■ **Task objective**:
Scan the entries below for "handle" and copy each line that holds it.

[Saved entries]
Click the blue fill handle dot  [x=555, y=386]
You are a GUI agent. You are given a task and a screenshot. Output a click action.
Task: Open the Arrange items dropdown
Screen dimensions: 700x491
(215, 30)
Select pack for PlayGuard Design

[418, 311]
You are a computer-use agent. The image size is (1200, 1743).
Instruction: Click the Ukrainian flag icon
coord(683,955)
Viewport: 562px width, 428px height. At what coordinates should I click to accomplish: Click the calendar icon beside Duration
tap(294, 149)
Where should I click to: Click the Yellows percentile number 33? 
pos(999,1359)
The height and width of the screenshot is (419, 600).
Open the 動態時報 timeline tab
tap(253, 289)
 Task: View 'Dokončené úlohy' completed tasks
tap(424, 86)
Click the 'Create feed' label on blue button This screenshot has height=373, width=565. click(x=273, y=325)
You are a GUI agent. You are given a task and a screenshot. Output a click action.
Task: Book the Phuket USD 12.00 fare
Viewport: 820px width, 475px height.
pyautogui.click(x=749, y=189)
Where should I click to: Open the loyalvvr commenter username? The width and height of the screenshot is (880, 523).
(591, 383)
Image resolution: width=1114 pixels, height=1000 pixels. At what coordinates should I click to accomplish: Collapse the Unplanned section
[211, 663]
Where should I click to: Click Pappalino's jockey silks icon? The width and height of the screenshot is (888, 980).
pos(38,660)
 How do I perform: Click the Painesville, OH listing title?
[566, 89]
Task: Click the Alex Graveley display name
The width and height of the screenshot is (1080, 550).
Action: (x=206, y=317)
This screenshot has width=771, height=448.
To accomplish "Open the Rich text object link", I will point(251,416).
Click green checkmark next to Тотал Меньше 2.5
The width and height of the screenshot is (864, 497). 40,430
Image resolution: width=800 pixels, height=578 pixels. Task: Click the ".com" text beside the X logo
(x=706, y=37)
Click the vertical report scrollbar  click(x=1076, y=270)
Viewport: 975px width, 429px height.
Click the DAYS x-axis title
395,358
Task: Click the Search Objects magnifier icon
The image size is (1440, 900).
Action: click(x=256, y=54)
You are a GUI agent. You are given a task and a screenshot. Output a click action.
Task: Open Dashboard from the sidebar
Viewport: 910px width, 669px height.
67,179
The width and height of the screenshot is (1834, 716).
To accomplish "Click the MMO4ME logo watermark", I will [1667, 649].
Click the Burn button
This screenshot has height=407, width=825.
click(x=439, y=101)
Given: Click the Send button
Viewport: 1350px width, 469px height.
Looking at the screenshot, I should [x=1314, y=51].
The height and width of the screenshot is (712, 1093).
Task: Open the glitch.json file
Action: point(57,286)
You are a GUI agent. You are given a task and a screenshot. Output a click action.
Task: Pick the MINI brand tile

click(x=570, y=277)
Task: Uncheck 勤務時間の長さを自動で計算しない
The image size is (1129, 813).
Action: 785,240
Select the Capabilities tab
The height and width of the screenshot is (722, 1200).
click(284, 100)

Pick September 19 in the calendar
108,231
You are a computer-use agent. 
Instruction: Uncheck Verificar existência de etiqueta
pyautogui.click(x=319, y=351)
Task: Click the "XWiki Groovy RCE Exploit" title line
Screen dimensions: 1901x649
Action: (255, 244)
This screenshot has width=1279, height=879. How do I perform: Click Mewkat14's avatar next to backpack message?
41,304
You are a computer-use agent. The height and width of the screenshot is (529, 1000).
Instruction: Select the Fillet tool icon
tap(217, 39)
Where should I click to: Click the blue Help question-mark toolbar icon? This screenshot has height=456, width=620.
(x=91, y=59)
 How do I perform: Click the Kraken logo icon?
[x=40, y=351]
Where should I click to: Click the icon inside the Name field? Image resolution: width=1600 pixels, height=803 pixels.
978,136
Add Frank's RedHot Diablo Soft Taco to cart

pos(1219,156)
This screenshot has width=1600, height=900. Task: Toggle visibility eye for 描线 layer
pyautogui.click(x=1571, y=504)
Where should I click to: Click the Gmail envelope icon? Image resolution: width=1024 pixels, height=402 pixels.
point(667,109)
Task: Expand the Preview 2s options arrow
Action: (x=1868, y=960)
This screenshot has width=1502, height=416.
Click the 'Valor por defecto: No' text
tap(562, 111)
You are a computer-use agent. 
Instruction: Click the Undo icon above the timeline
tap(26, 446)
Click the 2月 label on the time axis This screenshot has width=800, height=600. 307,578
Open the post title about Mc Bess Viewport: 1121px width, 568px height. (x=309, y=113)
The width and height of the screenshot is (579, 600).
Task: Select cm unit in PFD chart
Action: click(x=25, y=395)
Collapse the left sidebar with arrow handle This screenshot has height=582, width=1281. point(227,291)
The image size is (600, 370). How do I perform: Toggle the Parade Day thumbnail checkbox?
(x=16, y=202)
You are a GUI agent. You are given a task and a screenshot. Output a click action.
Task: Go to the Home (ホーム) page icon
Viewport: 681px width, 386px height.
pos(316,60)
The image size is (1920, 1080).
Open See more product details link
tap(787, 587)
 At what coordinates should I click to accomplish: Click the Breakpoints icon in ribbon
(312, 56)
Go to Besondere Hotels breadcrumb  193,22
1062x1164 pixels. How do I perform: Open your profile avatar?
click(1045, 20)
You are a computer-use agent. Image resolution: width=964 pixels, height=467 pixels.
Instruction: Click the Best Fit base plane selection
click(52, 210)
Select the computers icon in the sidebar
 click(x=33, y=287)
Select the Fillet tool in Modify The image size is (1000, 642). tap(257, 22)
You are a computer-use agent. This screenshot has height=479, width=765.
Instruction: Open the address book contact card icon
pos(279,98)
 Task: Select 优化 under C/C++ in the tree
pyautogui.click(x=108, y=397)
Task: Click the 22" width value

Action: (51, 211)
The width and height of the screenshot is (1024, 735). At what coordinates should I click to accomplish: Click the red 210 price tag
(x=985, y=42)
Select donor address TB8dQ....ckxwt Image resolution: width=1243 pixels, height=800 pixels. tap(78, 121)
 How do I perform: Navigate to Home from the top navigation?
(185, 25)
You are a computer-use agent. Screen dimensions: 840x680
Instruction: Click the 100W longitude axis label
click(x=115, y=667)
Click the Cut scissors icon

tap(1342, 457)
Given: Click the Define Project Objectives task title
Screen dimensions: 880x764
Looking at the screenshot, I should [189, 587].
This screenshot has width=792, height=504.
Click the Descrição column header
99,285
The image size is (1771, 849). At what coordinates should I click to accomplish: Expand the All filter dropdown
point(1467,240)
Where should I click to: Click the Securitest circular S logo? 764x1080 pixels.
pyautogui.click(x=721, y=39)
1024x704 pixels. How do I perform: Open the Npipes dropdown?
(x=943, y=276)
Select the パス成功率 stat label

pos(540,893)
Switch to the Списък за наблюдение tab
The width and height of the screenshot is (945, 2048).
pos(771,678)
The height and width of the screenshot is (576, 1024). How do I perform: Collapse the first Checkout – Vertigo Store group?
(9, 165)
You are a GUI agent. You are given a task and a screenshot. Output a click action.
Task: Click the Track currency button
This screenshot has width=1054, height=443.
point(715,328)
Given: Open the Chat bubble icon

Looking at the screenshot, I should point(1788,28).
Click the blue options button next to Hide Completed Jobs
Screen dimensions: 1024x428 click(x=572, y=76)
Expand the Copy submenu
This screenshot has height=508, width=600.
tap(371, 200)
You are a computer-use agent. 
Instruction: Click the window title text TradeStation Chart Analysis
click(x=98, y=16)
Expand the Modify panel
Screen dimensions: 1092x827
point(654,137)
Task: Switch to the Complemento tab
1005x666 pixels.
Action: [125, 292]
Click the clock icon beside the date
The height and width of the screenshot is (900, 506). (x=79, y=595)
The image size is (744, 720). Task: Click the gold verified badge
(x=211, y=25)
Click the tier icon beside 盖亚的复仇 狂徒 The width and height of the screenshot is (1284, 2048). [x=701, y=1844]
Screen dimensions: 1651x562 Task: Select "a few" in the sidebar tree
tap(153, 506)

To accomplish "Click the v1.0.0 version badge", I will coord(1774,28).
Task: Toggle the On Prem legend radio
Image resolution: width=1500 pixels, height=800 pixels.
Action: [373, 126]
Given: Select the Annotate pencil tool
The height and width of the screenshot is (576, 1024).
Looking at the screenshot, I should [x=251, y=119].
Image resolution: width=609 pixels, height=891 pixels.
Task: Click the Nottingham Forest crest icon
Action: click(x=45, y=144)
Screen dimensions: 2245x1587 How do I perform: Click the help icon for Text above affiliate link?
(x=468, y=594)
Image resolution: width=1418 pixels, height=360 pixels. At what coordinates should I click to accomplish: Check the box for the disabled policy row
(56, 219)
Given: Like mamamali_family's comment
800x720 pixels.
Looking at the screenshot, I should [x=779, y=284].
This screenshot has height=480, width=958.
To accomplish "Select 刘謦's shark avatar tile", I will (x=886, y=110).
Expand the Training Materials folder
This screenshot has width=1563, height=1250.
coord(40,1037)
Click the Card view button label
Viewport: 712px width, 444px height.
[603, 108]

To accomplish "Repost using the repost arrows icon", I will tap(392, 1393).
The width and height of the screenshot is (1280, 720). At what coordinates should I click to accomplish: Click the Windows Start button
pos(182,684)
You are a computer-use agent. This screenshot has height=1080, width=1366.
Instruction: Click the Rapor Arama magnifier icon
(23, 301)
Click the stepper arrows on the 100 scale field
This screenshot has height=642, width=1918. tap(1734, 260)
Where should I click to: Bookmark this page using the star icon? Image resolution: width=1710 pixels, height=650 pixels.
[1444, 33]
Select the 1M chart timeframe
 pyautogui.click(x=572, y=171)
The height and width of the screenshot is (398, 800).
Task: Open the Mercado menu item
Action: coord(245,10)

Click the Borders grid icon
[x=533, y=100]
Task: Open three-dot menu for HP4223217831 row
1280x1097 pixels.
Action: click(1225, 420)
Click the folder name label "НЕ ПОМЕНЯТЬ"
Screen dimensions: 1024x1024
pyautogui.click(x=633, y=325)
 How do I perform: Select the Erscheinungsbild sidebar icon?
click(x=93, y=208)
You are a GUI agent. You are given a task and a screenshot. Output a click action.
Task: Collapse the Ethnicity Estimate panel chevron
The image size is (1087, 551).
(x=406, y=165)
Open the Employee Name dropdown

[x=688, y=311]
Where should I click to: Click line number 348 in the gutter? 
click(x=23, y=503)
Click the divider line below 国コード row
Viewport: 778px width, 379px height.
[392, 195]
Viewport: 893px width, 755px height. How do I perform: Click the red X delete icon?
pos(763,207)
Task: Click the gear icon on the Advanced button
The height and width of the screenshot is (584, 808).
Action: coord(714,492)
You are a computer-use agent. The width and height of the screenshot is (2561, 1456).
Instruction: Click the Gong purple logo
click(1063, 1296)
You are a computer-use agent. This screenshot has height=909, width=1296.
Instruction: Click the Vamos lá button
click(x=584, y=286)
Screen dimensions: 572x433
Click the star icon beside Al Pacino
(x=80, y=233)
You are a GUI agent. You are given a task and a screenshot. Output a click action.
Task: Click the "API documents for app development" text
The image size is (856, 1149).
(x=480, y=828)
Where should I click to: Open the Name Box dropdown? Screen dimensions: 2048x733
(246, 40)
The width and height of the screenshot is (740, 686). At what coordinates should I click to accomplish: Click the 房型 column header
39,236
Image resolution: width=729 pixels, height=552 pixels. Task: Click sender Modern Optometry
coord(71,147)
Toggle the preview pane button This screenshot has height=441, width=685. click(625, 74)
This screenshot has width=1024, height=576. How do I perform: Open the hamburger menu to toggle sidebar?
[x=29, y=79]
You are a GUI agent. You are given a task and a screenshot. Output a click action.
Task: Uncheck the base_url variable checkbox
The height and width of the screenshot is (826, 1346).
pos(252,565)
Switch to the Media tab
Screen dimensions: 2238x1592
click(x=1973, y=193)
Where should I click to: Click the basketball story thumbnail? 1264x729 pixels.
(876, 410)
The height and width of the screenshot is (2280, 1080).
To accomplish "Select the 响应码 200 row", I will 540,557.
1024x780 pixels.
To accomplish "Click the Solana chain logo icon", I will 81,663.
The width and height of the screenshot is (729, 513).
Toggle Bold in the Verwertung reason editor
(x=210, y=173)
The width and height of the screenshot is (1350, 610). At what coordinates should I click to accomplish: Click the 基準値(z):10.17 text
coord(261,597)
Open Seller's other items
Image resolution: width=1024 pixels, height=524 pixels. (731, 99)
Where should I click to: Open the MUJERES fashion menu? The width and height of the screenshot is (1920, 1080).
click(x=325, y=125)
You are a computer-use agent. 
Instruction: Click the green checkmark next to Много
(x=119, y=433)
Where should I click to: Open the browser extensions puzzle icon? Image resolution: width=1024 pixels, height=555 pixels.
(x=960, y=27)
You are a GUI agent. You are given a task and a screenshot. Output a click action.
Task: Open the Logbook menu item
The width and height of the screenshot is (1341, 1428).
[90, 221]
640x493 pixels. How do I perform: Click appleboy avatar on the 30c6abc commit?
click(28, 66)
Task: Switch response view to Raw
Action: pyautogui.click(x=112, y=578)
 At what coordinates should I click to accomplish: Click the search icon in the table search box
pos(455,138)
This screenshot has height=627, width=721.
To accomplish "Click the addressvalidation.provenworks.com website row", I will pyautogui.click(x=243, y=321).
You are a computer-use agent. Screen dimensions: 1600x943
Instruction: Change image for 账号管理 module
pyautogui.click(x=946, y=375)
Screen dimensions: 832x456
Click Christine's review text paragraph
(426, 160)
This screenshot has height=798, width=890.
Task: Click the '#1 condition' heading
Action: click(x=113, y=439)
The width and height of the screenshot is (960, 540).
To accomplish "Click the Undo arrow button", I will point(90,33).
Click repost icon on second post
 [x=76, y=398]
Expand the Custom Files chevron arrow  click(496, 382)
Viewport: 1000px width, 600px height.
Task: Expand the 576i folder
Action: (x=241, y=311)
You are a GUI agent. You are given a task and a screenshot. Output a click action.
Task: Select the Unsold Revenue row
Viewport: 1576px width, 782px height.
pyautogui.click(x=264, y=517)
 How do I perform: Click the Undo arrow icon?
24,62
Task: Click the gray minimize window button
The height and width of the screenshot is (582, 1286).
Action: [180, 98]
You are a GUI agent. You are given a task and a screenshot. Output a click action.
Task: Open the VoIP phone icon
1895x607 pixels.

■ **Response to this exercise**:
Click the blue fill handle dot  [x=555, y=386]
Collapse the left sidebar with arrow handle This screenshot has height=582, width=1281. point(227,291)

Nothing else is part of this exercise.